I smile back, slow and unsure. Mortifyingly, I touch where he did — where it tingles, sending butterflies into my chest. Ez notices with a flash of white teeth. Of course, he notices.
The problem is, is that I'm standing in the artificial, bright light of a bathroom and thinking of how handsome a simple notion like that makes him.
Then I think of the bed.
The bed.
"Bed's big," Ez walks backward, his eyes still on mine, watching me like I'm the most peculiar — fascinating thing. He drops his weight onto the edge of the mattress, his hands splayed, like he's demonstrating its size. "But. Like I said, I'm barely home."
But he is sometimes, isn't he?
"I'm fine with the spare room," I push, trying to sound friendly in my desperation to squash this feeling, worried that I'm making it more, again. "Or the couch."
Ez snorts, genuinely humored, his brows furrowing with the perceived absurdity of it. He doesn't even consider it as anything other than a joke.
"Shy?" He asks. I avert my eyes, pulling them back to him with every ounce of courage I have. He chuckles, low and genuine. "I flirt, but I'm harmless, 'kay?"
I really don't think that's true.
"And I have a spare room, but," Ez rolls one shoulder upwards as his weight shifts, and the bed looks soft and welcoming, hugging the corner of his wall, "it's the Mount Everest of useless shit. We'll get to it."
"I could clean it." I offer, quickly, wondering if I'm absolutely ridiculous for just how flustered the idea of sharing a bed with Ez makes me feel, whether it happens once a year or every night.
I think of my dream, weeks prior, and —
This can't happen.
"Ya' do that," Ez says, his eyes narrowed slyly, "until then," he stretches an arm out, gesturing towards the pillows, "the fat pillow is mine."
But it is.
—
Ez's knuckles brush mine a few times that night. It feels like touching an exposed wire, and that's how aware I am of the danger of my fluttering heartbeat. I stick my greedy palms beneath my thighs — touch-starved and missing something meaningless.

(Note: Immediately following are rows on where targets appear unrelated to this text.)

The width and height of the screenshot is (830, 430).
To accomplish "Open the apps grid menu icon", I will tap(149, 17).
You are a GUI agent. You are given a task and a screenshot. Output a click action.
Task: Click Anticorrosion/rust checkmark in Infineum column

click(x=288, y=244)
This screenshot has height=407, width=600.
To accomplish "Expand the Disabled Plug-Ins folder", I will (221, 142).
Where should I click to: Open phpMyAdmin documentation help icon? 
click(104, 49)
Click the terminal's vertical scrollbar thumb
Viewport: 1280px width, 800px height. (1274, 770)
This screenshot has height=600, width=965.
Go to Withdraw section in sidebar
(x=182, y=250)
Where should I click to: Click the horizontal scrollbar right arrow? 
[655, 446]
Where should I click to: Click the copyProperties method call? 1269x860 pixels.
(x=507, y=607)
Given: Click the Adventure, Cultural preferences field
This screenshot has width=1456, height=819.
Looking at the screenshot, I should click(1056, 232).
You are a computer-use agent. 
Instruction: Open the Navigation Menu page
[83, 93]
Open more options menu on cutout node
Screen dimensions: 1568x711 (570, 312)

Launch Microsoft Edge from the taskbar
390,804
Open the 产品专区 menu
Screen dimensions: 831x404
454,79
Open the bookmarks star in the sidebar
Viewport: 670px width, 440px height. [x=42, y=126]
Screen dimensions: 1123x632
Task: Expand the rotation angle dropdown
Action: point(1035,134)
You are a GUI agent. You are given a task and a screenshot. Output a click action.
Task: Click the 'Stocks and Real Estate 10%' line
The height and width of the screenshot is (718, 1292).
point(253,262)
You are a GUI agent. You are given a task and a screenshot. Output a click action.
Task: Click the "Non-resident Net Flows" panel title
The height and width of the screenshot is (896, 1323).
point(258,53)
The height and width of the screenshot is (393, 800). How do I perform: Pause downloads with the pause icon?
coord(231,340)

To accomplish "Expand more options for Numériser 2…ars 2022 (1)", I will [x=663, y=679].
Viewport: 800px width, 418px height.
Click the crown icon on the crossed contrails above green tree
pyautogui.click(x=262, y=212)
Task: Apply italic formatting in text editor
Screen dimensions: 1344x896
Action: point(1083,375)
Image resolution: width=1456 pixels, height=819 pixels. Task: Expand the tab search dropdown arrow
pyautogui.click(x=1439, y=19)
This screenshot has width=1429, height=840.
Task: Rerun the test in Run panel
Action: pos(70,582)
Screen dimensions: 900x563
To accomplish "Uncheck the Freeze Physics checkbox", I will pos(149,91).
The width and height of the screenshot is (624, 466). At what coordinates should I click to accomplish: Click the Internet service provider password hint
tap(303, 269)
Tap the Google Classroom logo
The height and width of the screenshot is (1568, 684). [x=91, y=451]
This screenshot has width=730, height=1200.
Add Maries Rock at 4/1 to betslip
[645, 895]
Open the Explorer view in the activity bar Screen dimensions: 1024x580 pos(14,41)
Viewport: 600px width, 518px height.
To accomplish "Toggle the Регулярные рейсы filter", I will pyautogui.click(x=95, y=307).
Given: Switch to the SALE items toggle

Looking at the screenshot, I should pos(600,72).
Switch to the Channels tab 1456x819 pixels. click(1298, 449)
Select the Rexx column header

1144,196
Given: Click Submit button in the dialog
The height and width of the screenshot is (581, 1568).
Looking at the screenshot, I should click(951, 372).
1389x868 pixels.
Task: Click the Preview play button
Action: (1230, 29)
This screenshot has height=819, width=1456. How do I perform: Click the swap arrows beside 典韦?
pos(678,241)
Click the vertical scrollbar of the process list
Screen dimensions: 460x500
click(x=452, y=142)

I refuse to reach for the popcorn on the coffee table in front of us, even after he saunters back with a second bag.
"Now," Ez leans closer to my ear, but his eyes are on the television when he lifts a finger to point at a woman with curled hair and a floral dress. There's no dialogue, just her on the front porch swing, in rays of the sun, her dog curled at her feet. The birds are loud, "that's her grandmother's home. She ain't givin' it up."
I sympathize with her. I wouldn't want to let go of it either. She looks at peace there, with her hand cupped above her brow, casting shadows onto her smile.
"Margot is her niece. She owns the beauty store."
I watch, and ever so often, I find myself hyper-aware of Ez's weight shifting, of his shoulder brushing mine, of another black-feathered whisper in my ear.
My skin is a live wire. We sit side by side on the couch, and I don't say much. It's strange, not reaching for my phone for the time, and not checking my email, and dreading upcoming deadlines and client meetings.
"And who's that?" I ask after tiredness sinks into Ez's bones. I don't want him to fall asleep. I think I'll miss his company.
The discomfort that comes from forcing myself to respond to a photo from my mother, a call from my domineering father, a screenshot of Tamela's newest pinstagram post, or Isaac's weekly invite to the bar — is gone. I want to sit there, smiling along to the movie, mainly because Ez laughs at everything.
"That's just some boy," Ez shrugs, his eyes lidding further. His thigh sits heavy against mine, and I try to let go of the tension that straightens my spine and relax into the cushions next to him. "She's fallin' in love with."